Alan BreenDr. Alan Breen and I discuss spine dynamics and spine control along with quantitative fluoroscopy in chiropractic research and practice. Dr. Alan Breen graduated from the Canadian Memorial Chiropractic College in 1967, then travelled in North America, Australia and Europe before starting a part time teaching post at the Anglo-European College of Chiropractic (AECC) in Bournemouth UK in 1971, he established a practice in Salisbury in 1974, which continues. In 1986 Dr. Breen became Director of Research at AECC and focussed on musculoskeletal research and epidemiology, encouraging staff to undertake doctoral studies. In 1999 he became director of a new musculoskeletal research institute – the Institute for Musculoskeletal Research and Clinical Implementation, where he continues to work. Dr. Breen is also Professor of Musculoskeletal Research in the Faculty of Science and Technology at Bournemouth University.

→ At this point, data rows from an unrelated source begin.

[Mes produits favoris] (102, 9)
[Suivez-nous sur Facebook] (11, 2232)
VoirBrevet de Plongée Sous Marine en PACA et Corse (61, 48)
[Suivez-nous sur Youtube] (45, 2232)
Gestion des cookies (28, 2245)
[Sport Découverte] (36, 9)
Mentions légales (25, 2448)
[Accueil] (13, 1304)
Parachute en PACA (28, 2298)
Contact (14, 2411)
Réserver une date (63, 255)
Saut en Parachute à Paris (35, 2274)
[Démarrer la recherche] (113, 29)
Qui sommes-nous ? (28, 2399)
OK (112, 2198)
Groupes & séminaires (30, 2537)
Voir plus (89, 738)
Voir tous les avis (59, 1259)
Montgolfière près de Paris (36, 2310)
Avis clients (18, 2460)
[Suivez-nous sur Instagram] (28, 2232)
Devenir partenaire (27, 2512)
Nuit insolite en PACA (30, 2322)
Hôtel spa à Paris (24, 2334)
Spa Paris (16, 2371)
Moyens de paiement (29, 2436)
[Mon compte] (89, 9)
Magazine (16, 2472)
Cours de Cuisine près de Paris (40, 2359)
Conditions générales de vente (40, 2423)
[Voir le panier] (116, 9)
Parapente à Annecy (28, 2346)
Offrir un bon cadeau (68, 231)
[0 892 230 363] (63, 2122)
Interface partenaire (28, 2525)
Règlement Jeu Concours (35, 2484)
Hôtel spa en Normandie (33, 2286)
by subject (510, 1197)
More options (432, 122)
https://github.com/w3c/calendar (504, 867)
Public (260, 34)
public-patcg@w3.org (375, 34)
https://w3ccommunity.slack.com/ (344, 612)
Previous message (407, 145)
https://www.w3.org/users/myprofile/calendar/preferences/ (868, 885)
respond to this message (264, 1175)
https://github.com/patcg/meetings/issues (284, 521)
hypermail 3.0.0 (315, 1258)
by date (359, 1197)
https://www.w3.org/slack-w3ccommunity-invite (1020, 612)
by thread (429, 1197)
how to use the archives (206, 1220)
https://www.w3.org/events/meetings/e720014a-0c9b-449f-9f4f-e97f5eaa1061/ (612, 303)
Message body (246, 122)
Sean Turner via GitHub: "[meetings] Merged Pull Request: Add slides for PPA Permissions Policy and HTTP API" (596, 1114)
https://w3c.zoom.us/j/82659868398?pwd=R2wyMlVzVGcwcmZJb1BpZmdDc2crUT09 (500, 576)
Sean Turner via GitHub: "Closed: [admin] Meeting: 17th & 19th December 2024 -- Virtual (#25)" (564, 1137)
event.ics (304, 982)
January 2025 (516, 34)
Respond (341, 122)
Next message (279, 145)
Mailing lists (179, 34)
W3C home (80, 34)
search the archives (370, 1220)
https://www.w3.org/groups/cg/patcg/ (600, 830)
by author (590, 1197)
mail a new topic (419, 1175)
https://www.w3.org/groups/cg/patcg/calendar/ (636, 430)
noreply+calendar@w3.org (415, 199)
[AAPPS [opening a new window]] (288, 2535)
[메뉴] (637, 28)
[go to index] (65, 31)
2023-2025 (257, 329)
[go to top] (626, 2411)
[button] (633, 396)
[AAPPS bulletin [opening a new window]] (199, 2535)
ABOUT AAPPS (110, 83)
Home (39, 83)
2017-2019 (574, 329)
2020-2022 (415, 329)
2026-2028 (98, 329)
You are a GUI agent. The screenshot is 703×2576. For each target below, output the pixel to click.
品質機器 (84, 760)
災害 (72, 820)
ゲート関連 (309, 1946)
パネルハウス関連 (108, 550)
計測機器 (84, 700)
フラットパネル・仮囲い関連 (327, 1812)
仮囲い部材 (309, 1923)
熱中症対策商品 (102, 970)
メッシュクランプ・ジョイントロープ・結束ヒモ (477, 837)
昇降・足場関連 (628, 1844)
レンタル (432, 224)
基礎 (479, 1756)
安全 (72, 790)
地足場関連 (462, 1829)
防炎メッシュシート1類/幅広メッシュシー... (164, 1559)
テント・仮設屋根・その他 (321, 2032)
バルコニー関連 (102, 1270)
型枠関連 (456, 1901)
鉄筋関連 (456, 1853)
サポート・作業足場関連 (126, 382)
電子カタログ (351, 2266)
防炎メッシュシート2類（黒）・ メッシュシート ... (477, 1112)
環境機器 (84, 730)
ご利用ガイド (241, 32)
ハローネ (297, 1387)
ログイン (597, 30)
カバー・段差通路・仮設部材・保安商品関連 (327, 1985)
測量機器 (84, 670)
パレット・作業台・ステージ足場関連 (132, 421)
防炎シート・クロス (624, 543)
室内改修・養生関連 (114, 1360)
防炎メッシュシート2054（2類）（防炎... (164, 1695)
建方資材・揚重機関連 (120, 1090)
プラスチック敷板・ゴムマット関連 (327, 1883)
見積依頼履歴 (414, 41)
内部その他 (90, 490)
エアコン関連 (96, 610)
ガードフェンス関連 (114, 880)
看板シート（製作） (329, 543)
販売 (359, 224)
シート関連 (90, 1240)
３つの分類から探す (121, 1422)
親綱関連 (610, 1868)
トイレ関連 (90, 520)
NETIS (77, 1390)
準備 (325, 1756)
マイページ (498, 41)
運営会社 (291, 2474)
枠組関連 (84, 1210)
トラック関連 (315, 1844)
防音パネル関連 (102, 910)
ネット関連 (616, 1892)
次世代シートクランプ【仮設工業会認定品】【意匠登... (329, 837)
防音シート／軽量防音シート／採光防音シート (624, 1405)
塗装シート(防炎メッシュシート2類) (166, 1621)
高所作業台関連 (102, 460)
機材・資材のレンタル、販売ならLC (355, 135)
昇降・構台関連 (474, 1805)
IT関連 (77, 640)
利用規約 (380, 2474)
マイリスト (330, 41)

Dr. Breen published the first epidemiology paper by a chiropractor in a medical journal in 1977 then built a collaboration that resulted in a trial by the Medical Research Council in the UK. This was published in 1991 and had a positive outcome for chiropractors. His PhD project, which was completed in 1991, involved the invention of Quantitative Fluoroscopy, a technology that measures inter-vertebral motion in living subjects and which has now entered clinical use. He is a former member of the World Federation of Chiropractic’s Research Council.

Here is the link to Dr. Alan Breen’s website at the Institute for Musculoskeletal Research and Clinical Implementation.

To view Dr. Breen’s research publications please visit researchgate.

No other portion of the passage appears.